LA TERRE CUITE   Retour en Haut de Page 

Dans les rives de la Bléone, de la Durance, affleurait des "veines" d'argile, cela permettait de fabriquer des tuiles et des briques. Il y a eu au moins trois ateliers de tuiliers connus sur la commune. Un légèrement au nord de Notre-Dame, sur les rives de la Bléone, un autre sous le vallon de Saint-Joseph et un autre sous Ragony.

Ces ateliers de tuiliers avaient une production essentiellement locale, car les autres communes avaient elles aussi leurs ateliers. A la fin du XVIIIème siècle, la tuilière de Notre-Dame et celle de Ragony s'épuisent. La municipalité s'inquiète de ce manque et cherche le moyen d'installer un tuilier à Saint-Joseph pour approvisionner la commune.
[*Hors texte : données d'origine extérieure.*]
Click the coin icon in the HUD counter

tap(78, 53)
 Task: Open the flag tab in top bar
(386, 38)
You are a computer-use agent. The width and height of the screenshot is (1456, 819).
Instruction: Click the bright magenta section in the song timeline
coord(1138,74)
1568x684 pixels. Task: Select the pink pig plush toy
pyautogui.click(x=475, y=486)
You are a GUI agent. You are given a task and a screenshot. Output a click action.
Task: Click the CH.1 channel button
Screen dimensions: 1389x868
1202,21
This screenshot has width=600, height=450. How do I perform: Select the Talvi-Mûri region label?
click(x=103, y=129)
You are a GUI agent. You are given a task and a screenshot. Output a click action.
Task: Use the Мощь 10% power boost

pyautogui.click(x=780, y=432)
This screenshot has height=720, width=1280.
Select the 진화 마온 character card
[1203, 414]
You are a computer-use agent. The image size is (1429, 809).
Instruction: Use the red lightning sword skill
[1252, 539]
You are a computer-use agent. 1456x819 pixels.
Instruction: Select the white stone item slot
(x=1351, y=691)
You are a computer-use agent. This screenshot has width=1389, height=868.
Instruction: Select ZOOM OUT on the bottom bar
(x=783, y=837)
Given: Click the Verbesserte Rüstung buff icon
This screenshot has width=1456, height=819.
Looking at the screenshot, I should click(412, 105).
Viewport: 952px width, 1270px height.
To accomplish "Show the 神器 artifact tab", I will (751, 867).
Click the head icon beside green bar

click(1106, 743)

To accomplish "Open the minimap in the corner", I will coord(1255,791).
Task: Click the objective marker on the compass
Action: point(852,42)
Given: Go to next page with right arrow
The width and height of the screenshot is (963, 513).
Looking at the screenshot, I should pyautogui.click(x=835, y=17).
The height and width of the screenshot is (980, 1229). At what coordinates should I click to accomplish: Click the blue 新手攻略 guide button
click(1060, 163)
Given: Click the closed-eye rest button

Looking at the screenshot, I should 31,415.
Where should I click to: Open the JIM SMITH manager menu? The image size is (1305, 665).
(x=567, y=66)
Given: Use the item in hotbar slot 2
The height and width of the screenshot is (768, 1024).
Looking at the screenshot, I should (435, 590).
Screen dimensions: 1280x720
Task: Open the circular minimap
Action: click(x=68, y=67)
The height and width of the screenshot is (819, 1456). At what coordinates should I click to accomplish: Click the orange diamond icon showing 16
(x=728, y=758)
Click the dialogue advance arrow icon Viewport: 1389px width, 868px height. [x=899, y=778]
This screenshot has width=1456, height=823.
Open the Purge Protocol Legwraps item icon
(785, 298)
Au cours du XIXème siècle ces petits ateliers ruraux ont été concurrencés par les fabriques qui commençaient à se mécaniser, puis ont été complètement abandonnés au profit des matériaux industriels (tuiles mécaniques, dites de Marseille parce qu'elles venaient de la fabrique de Saint-Henri, et briques creuses... ). Ces tuiliers faisaient aussi des briques, des "malons". Les briques étaient dans certains cas utilisées pour l'encadrement des ouvertures, pour faire des cloisons. Les "malons" servaient pour "camarer" les toitures (c'est à dire qu'ils étaient posés sous les tuiles pour une bonne isolation du toit), pour aménager les boulins d'un pigeonnier....

Un petit bastidon au quartier Notre-Dame, à ses murs confectionnés en briques de terre crue. C'est le seul cas d'utilisation de ce matériau que nous avons trouvé sur la commune. Il se trouvait à proximité immédiate de la tuilière et il est encore solide aujourd'hui.

L'argile extraite du sol avec des moyens simples (pioche, pelles ... ) était laissée à tremper puis à décanter dans des bassins. On séparait l'argile plus fine réservée pour les tuiles, l'argile plus grossière était destinée aux briques. L'argile, amenée par brassage, à une bonne consistance plastique était mise en forme dans des moules en bois, puis on laissait sécher plusieurs jours à l'air libre sous un simple abri. C'est là, que les poules, chats, chiens... , de la maison, pouvaient marcher sur les briques encore fraîches et laisser leurs traces, que l'on retrouve aujourd'hui, marquées dans la terre cuite.

Ces matériaux séchés, étaient cuits dans un four aménagé sur place, la température de cuisson devait atteindre environ 700°. Le four doit être chauffé progressivement pour éviter toute casse et pendant les 2 ou 3 jours suivant la quantité de tuiles et de briques que contenait le four. Un bon approvisionnement en bois était nécessaire. Après la cuisson toutes les ouvertures du four étaient obturées pour ralentir le refroidissement du four.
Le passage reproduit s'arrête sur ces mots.